3. Authorization by design: bind tasks, not models
A common anti-pattern model is to give long-term credentials and optimistic signals keep it modest. Safe and Nest argue the opposite: Credentials and scopes should be bound to tools and tasks, rotated regularly, and auditable. Agents then easily request capabilities through these tools.
In practice, it looks like this: “A finance-ops agent can read, but not write, some ledgers without the CFO’s approval.”
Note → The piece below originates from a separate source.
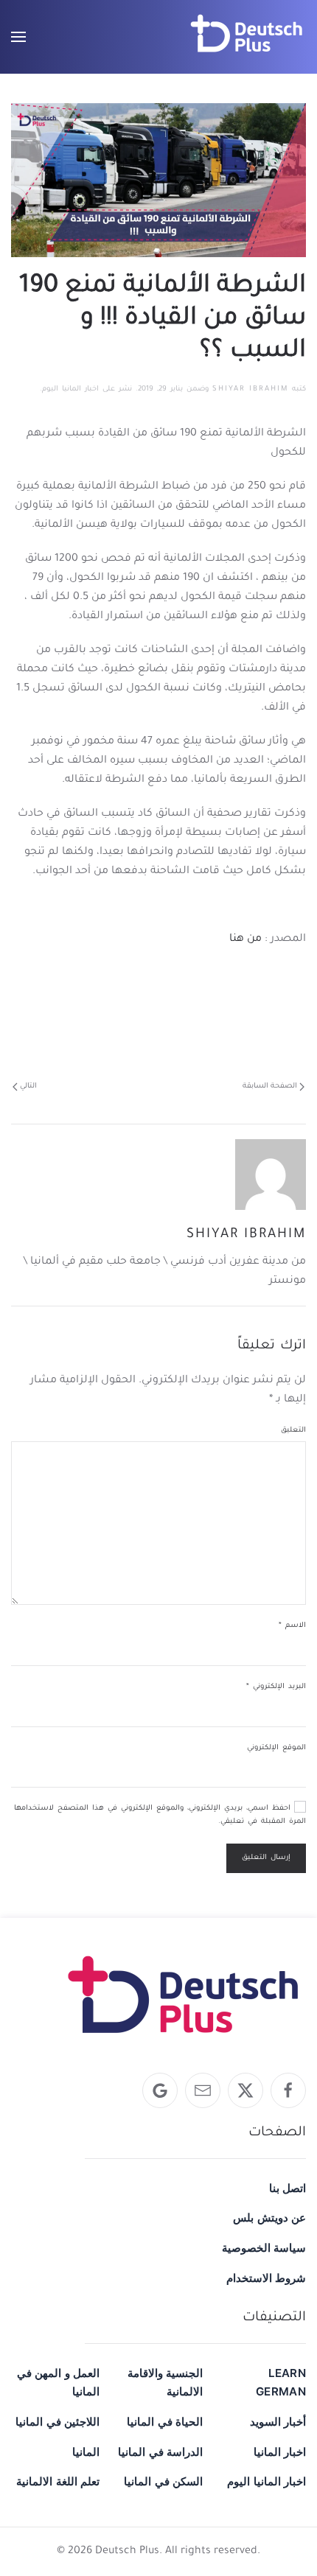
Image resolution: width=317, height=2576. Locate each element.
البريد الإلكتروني (276, 1687)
CEO Question: Can we revoke a specific capability from an agent without re-architecting the entire system?
Control data and behavior
These measures gate inputs, outputs, and limit behaviors.
4. Inputs, Memory, and Rags: Treat external content as hostile unless proven otherwise.
Most agent incidents start with sneaky data: a poisoned webpage, PDF, email, or repository that smuggles adversarial instructions into the system. Both OWASP’s quick injection cheat sheet and Openai’s own guidance insist on strict separation of system instructions from user content and on treating untrusted recovery sources as untrusted.
In practice, gate: new sources are evaluated, tagged, and onboarded before anything is retrieved or entered into long-term memory. Persistent memory is disabled when a non-volatile context exists. Provision is attached to each section.
CEO Question: Do we learn from our agents, and who approved them, can we count each source of external content?
5. Output Handling and Rendering: Nothing does “just because the model said so”.
In the Anthropic case, AI-generated exploit code and credential dumps came straight into action. Any output that can cause a side effect requires a validator between the agent and the real world. OWASP’s Insecure Output Handling category is clear on this point, as are browser security best practices around actual boundaries.